* Required work *
Every line of the data needs to be returned exactly.

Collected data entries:
>>>
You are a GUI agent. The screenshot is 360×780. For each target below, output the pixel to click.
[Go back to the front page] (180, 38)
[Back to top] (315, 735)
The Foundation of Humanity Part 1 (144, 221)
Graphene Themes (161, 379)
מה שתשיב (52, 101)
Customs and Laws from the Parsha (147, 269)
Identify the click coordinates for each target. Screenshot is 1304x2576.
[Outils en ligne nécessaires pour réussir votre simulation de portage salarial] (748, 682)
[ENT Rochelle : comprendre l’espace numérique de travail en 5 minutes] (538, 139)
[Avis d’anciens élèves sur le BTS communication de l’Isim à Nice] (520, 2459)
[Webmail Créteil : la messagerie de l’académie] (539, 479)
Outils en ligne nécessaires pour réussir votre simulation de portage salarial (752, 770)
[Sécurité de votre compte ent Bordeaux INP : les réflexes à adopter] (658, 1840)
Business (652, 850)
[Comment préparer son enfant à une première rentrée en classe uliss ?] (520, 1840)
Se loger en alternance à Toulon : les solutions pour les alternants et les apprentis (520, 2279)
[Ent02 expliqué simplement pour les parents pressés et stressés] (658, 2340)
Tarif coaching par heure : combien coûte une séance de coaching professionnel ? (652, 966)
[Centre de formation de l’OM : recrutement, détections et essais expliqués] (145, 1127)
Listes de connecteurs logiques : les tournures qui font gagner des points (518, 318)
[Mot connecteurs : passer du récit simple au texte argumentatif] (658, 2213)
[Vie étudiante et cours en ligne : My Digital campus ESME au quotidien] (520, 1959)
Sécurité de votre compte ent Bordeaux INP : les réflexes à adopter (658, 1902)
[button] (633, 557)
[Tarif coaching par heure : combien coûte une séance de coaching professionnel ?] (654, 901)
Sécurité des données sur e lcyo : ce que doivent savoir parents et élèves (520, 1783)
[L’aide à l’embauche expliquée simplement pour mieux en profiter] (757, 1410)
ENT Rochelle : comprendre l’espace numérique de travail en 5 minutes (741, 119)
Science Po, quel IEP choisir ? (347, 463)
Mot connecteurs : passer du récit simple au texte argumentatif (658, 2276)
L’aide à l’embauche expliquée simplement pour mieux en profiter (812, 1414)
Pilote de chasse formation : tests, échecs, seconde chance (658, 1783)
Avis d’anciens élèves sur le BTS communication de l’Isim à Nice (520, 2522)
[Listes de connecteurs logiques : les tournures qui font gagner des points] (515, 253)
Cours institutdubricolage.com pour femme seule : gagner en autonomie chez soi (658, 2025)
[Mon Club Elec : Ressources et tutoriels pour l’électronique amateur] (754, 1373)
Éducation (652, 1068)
<<<
* Solution *
You are a GUI agent. The screenshot is 360×780. For each target below, output the pixel to click.
[Go back to the front page] (180, 38)
[Back to top] (315, 735)
The Foundation of Humanity Part 1 (144, 221)
Graphene Themes (161, 379)
מה שתשיב (52, 101)
Customs and Laws from the Parsha (147, 269)
Identify the click coordinates for each target. Screenshot is 1304x2576.
[Outils en ligne nécessaires pour réussir votre simulation de portage salarial] (748, 682)
[ENT Rochelle : comprendre l’espace numérique de travail en 5 minutes] (538, 139)
[Avis d’anciens élèves sur le BTS communication de l’Isim à Nice] (520, 2459)
[Webmail Créteil : la messagerie de l’académie] (539, 479)
Outils en ligne nécessaires pour réussir votre simulation de portage salarial (752, 770)
[Sécurité de votre compte ent Bordeaux INP : les réflexes à adopter] (658, 1840)
Business (652, 850)
[Comment préparer son enfant à une première rentrée en classe uliss ?] (520, 1840)
Se loger en alternance à Toulon : les solutions pour les alternants et les apprentis (520, 2279)
[Ent02 expliqué simplement pour les parents pressés et stressés] (658, 2340)
Tarif coaching par heure : combien coûte une séance de coaching professionnel ? (652, 966)
[Centre de formation de l’OM : recrutement, détections et essais expliqués] (145, 1127)
Listes de connecteurs logiques : les tournures qui font gagner des points (518, 318)
[Mot connecteurs : passer du récit simple au texte argumentatif] (658, 2213)
[Vie étudiante et cours en ligne : My Digital campus ESME au quotidien] (520, 1959)
Sécurité de votre compte ent Bordeaux INP : les réflexes à adopter (658, 1902)
[button] (633, 557)
[Tarif coaching par heure : combien coûte une séance de coaching professionnel ?] (654, 901)
Sécurité des données sur e lcyo : ce que doivent savoir parents et élèves (520, 1783)
[L’aide à l’embauche expliquée simplement pour mieux en profiter] (757, 1410)
ENT Rochelle : comprendre l’espace numérique de travail en 5 minutes (741, 119)
Science Po, quel IEP choisir ? (347, 463)
Mot connecteurs : passer du récit simple au texte argumentatif (658, 2276)
L’aide à l’embauche expliquée simplement pour mieux en profiter (812, 1414)
Pilote de chasse formation : tests, échecs, seconde chance (658, 1783)
Avis d’anciens élèves sur le BTS communication de l’Isim à Nice (520, 2522)
[Listes de connecteurs logiques : les tournures qui font gagner des points] (515, 253)
Cours institutdubricolage.com pour femme seule : gagner en autonomie chez soi (658, 2025)
[Mon Club Elec : Ressources et tutoriels pour l’électronique amateur] (754, 1373)
Éducation (652, 1068)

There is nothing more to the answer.